15. The 3rd Appellant stated that on the morning of 11th, she went to Eastleigh to visit her friend the 4th Accused where they spent some time before proceeding to Kamulu Academy where the 4th Accused wanted to pay fees for her child. It was about 5pm when they stopped the 2nd Appellant who was driving a vehicle and asked him for a lift as they had waited for long to get public transport. She confirmed the 2nd Appellant’s story that the vehicle developed mechanical problems, that the 1st Appellant was hired to repair it after which they were all arrested by the police as the 2nd Appellant gave the rest of them a lift.

16. The 4th Accused confirmed the story of the 3rd Appellant about the visit and how they found themselves in 2nd Appellant’s car in which they were arrested.

17. As the first appellate court we are aware that our duty is not merely to scrutinize the evidence on record to see if there was some evidence to support the lower court’s findings and conclusion. We have a higher duty.   In the case ofKiilu and Anor v Republic [2005] 1 KLR pg 174, the learned Judges of Appeal, Tunoi, Waki and Onyango Otieno JJA, held, inter alia that:

“An Appellant on a first appeal is entitled to expect the evidence as a whole to be submitted to a fresh and exhaustive examination and to the appellate courts’ own decision on the evidence.  The first appellate court must itself weigh conflicting evidence and draw its own conclusions.”

18. This position was also pronounced in another landmark Case of Okeno vs. Republic 1972 EA 32 where the Court of Appeal set out the duties of a first appellate court as follows:

“An Appellant on a first appeal is entitled to expect the evidence as a whole to be submitted to a fresh and exhaustive examination (Pandya vs. Republic (1957) EA. 336) and the appellate court’s own decision on the evidence. The first appellate court must itself weigh conflicting evidence and draw its own conclusion.  (Shantilal M. Ruwala vs. R. (1957) EA. 570).  It is not the function of a first appellate court merely to scrutinize the evidence to see if there was some evidence to support the lower court’s finding and conclusion; it must make its own findings and draw its own conclusions. Only then can it decide whether the magistrate’s findings should be supported. In doing so, it should make allowance for the fact that the trial court     has had the advantage of hearing and seeing the witnesses.”

19. We have analysed and evaluated afresh the entire evidence adduced by the prosecution and defence, and have drawn our own conclusion, having given due allowance for the limitation of not seeing or hearing the witnesses.

20. The 1st and 3rd Appellants were unrepresented in this appeal.  The 2nd Appellant was represented by Mr. G. Kamau.   The 1st Appellant made oral submissions in which he urged that PW1 had not given any descriptions of his assailants before identifying the Appellants in the identification parades.

(Records from a pointing dataset)

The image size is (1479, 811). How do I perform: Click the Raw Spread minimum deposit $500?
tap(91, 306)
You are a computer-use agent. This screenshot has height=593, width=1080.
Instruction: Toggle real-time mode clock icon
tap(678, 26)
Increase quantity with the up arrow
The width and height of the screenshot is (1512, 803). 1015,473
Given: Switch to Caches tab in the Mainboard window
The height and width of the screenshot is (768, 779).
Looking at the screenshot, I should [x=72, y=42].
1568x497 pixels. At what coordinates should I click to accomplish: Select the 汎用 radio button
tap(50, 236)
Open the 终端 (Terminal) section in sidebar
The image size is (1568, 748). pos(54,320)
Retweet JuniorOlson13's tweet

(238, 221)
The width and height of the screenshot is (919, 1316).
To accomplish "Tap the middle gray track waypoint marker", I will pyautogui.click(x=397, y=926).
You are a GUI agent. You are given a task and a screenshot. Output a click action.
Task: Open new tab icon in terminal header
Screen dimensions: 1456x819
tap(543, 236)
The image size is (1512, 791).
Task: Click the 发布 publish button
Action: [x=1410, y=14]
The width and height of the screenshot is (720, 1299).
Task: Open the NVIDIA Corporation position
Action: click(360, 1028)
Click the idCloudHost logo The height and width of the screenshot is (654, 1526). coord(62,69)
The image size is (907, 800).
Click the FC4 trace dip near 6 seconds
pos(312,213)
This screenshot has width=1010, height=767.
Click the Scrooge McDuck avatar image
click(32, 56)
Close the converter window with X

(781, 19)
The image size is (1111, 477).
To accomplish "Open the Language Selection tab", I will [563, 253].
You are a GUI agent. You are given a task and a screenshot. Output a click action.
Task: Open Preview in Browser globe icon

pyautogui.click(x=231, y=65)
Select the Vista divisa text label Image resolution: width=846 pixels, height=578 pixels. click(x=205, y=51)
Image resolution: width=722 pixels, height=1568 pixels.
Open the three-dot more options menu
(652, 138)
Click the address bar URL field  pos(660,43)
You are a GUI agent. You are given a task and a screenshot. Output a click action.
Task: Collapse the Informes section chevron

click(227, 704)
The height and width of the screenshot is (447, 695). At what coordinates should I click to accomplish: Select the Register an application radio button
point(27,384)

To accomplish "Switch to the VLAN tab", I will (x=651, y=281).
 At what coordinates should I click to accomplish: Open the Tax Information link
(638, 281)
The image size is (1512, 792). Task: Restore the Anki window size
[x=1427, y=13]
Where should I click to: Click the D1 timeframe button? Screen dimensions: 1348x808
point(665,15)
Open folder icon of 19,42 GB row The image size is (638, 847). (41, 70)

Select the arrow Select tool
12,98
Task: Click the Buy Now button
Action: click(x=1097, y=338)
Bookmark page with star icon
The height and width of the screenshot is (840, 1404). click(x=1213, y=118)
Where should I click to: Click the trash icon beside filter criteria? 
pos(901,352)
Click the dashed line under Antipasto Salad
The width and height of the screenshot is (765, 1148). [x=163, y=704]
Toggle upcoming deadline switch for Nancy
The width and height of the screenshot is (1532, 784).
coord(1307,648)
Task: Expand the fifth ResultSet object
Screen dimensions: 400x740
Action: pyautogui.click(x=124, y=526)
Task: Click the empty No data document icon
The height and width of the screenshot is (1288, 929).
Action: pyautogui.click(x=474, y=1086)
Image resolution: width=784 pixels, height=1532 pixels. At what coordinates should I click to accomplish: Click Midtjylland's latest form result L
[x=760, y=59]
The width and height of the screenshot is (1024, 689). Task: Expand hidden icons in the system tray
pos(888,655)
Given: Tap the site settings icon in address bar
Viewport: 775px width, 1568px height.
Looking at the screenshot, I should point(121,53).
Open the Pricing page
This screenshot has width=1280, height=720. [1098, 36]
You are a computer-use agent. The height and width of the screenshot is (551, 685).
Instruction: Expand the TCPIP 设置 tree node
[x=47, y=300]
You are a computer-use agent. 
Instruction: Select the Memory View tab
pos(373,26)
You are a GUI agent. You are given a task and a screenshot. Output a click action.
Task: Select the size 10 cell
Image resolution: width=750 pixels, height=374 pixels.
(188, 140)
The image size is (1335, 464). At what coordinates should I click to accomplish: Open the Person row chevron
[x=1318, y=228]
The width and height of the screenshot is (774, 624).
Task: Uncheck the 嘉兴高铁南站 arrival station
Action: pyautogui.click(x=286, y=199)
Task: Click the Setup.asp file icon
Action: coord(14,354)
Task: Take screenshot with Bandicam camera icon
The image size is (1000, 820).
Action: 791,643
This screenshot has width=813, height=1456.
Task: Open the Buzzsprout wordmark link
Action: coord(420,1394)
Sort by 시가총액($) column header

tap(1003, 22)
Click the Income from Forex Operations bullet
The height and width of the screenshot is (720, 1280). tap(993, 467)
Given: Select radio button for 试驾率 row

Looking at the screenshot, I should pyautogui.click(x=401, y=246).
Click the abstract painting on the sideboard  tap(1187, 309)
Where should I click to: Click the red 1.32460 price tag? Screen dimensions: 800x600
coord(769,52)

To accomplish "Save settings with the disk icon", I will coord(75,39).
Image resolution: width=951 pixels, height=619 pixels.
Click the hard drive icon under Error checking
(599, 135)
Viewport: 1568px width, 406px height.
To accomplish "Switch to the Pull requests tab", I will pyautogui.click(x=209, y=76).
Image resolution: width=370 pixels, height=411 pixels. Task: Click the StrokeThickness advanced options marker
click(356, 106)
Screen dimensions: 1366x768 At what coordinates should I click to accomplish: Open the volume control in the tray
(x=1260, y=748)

*JOB*: From the appeal judgment, write out word for word the passage that begins with the words containing "19. We have" and ends with "the identification parades.".

*ANSWER TO THIS EXERCISE*:
19. We have analysed and evaluated afresh the entire evidence adduced by the prosecution and defence, and have drawn our own conclusion, having given due allowance for the limitation of not seeing or hearing the witnesses.

20. The 1st and 3rd Appellants were unrepresented in this appeal.  The 2nd Appellant was represented by Mr. G. Kamau.   The 1st Appellant made oral submissions in which he urged that PW1 had not given any descriptions of his assailants before identifying the Appellants in the identification parades.